Há, ainda, a questão do Estrangeirismo. Para compreender melhor o fenômeno,
cabe relembrar a teoria fraca de Sapir-Whorf: cada idioma molda uma visão de mundo,
ainda que não a limite. Com a globalização e a modernização dos meios de
comunicação, as diversas realidades estão cada vez mais próximas. Portanto, é apenas
natural que, seguindo as visões de mundo, os idiomas também se sobreponham. Quando
um conceito de uma língua passa a incorporar a realidade dos falantes de outra, a
palavra tende a ser “importada”. Ainda que haja relutância por parte da população,
acredito que seja um processo inevitável, visto que a comunicação é o reflexo do que
vivemos. Uma vez “importado”, o neologismo “estrangeiro” não necessariamente
permanece estático, visto que a língua o incorpora, expondo-o a suas regras e possíveis
flexões.
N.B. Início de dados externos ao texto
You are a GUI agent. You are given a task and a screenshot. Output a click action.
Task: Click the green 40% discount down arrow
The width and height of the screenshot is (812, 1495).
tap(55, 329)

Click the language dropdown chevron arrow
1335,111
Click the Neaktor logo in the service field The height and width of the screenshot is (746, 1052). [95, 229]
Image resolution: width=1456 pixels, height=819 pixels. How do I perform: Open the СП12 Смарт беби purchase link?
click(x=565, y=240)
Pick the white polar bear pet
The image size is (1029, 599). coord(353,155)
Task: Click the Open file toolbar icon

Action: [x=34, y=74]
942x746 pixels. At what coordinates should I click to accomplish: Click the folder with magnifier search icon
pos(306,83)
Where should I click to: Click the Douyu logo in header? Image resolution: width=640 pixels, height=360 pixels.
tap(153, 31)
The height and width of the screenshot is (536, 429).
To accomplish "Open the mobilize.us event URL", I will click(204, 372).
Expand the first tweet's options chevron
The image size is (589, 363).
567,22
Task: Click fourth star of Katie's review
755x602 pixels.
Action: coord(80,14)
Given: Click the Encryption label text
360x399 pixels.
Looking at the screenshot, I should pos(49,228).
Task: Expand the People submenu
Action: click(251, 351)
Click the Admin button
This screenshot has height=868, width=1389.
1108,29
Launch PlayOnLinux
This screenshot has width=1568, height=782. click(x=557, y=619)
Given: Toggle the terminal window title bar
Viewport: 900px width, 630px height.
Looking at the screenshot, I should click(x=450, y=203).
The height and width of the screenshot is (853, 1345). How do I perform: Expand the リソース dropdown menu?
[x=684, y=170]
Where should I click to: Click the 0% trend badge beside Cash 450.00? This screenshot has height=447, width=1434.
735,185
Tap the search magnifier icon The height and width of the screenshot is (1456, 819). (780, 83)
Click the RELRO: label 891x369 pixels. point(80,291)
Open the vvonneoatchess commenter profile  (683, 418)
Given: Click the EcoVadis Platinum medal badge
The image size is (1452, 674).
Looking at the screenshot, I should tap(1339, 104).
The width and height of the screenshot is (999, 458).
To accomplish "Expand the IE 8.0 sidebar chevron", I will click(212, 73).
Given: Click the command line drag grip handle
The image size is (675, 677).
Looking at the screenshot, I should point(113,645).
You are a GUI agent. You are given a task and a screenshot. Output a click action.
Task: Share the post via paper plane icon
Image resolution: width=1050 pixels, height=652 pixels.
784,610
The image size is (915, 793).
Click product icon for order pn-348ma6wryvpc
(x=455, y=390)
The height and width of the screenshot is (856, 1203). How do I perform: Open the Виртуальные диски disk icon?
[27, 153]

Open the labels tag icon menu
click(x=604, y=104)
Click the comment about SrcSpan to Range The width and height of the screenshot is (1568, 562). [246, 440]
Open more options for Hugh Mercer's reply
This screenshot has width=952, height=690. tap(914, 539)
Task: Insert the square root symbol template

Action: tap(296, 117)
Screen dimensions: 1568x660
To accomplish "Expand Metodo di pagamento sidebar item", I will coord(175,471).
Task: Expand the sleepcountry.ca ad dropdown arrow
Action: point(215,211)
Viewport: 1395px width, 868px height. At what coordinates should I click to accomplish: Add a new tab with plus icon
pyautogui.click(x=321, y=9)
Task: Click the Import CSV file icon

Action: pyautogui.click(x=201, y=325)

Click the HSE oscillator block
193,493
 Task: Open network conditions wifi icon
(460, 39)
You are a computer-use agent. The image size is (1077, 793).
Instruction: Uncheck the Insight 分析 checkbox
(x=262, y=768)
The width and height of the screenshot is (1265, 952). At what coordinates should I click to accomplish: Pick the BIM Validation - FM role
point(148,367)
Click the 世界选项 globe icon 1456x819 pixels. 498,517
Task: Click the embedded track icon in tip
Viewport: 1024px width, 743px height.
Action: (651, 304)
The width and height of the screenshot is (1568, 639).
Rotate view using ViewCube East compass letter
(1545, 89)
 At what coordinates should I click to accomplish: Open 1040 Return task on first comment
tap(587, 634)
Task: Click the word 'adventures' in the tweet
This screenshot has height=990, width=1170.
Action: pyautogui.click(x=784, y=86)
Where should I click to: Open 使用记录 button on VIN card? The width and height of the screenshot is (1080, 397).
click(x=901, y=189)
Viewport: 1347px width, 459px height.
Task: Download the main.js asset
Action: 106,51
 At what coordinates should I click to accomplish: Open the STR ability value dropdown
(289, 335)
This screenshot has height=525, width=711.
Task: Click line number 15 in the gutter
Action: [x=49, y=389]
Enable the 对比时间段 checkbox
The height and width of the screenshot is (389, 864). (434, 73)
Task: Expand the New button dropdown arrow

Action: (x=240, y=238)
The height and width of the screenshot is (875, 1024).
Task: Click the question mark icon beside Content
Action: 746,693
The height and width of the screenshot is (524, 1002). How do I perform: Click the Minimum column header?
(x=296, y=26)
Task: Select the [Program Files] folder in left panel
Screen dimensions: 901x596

É o caso, por exemplo, da palavra blog. Desde que as redes sociais passaram a
operar também como uma profissão, o termo “blogueiro(a)” passou a designar uma
profissão que faz parte do dia-a-dia de todos aqueles com acesso à internet. Blogueiro
surgiu de um processo derivacional da palavra blog que, mesmo de origem inglesa,
sofreu alterações pelas normas da Língua Portuguesa. Mais do que uma incorporação
linguística, foi um processo cultural.
Como Silvestre no romance de Mia Couto, precisamos que o léxico acompanhe
nossa perspectiva de mundo. O romance me encantou justamente por ter, em nuances,
abordado tamanha necessidade. Neologismos, ainda que vítimas de muitos preconceitos,
são inevitáveis na construção de um idioma vivo, adaptável e compreensível. A língua
evolui da mesma forma que nossa espécie, hábitos e pensamentos. Com ela, a literatura
também acompanha a modernidade e suas necessidades, tornando a escrita mais
próxima do leitor e explicitando seu caráter nada passivo. Para acompanhar o mundo,
independente do impulso conservador de alguns, é necessário inovar – ou “neologizar”.

 Referências

1. COUTINHO, Ismael de Lima. Pontos de Gramática Histórica. Rio de Janeiro: Ao


Livro Técnico, 1976.

2. COUTO, Mia. Antes de nascer o mundo. São Paulo: Companhia da Letras, 2009.

3. CURZAN, Anne. What makes a word real?. TED Ideas worth spreading, 2014.
Disponível em: < https://www.ted.com/talks/anne_curzan_what_makes_a_word_real?
>. Acesso em: 8 dez 2020.

4. MIGLIORANZA, Vanessa Raquel Silvestre. Renovação Lexical – uma construção da


escrita. BIUS – Boletim Informativo Unimotrisaúde em Sociogerontologia, Amazonas,
v. 20, n. 14, junho de 2020.

5. SILVA, Maria Regina Vasconcelos da. NEOLOGISMOS EM TEXTOS


MIDIÁTICOS: CONSTRUÇÃO DOS SENTIDOS POR MEIO DA CRIAÇÃO
LEXICAL. Disponível em < http://alb.com.br/arquivo-
morto/edicoes_anteriores/anais14/Sem03/C03030.doc>. Acesso em 8 dez 2020.